:: MATERIAL PROVIDED ::

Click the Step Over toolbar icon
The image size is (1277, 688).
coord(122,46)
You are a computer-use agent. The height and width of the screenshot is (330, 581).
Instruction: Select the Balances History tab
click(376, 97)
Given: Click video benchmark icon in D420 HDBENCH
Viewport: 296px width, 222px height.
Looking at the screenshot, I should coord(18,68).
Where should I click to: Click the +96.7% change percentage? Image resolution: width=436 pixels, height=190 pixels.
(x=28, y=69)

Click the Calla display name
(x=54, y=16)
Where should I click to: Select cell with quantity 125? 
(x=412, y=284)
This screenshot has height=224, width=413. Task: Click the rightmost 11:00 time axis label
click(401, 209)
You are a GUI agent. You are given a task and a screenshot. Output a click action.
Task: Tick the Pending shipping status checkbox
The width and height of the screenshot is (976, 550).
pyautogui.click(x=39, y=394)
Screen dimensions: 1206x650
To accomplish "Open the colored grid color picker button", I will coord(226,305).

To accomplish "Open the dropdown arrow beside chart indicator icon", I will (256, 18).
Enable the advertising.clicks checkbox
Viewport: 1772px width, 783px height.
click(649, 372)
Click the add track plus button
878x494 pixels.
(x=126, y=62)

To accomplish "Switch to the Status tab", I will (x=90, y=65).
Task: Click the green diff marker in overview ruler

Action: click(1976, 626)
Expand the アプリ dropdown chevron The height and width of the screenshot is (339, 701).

:::

» EXERCISE: Rewrite the stretch of the listing from the line containing "Where should I click to: Click" through the line containing "click(401, 209)", both ends included, keeping every line, requests too. Multiply each click coordinate in the answers by 0.4 and round to whole numbers with halves going up, leaving all other numbers unchanged.

» SOLUTION TO THIS TASK:
Where should I click to: Click the +96.7% change percentage? Image resolution: width=436 pixels, height=190 pixels.
(x=11, y=28)

Click the Calla display name
(x=22, y=6)
Where should I click to: Select cell with quantity 125? 
(x=165, y=114)
This screenshot has height=224, width=413. Task: Click the rightmost 11:00 time axis label
click(160, 84)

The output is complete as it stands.